It's been several years since I last watched Criminal Minds, CBS' extremely popular, extremely grim crime procedural about an FBI profiling team that investigates serial killings and other gruesome crimes. I found it so off-putting and distasteful when it first started that I never bothered to return to it, even as it became more and more popular. Unlike a lot of procedurals that function as sort of innocuous background noise, Minds always struck me as especially repugnant with the way it wallows in the ugliest, most debased crimes, spending time on the nastiest details without offering any redeeming insight.
And I'm willing to acknowledge that maybe it's improved, although judging from the first two episodes of spin-off Suspect Behavior (which as far as I can tell is just the same show with different characters), things haven't changed a bit. Suspect does all of the things I hated about Minds when I first saw it, coming up with the most unpleasant, pseudo-shocking details possible for its crimes, and luridly glorifying the nastiness even as its characters work to investigate it. It's appalling that a network show can blithely depict a victim with his eyes gouged out and blood running down his face, yet MTV gets boycotted for showing teen characters having sex on Skins (but that's another discussion entirely).
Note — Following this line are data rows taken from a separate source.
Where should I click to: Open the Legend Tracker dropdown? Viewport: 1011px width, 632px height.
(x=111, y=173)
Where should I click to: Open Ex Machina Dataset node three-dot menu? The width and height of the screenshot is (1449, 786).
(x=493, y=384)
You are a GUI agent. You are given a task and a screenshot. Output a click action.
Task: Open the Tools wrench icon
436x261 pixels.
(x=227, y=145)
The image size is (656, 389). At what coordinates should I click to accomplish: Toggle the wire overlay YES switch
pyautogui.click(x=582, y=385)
With stars including Forest Whitaker and Janeane Garofalo, Suspect is like Squandered Potential: The TV Show, and the entire cast is stuck with awkward, portentous dialogue, all of which is delivered in the same hushed, somber tone. Even the hints of character development are dour and off-putting: One agent is provisionally back in the field after having killed a child molester while apprehending him. Only Kirsten Vangsness, doing double duty on both Minds shows, brings a little levity to things as the exposition-factory researcher back at headquarters, but she mostly just seems out of place. For Minds fans, Suspect offers more of the same, but I can't possibly think of that as anything but a bad thing.
Premieres tonight at 10 p.m. on CBS.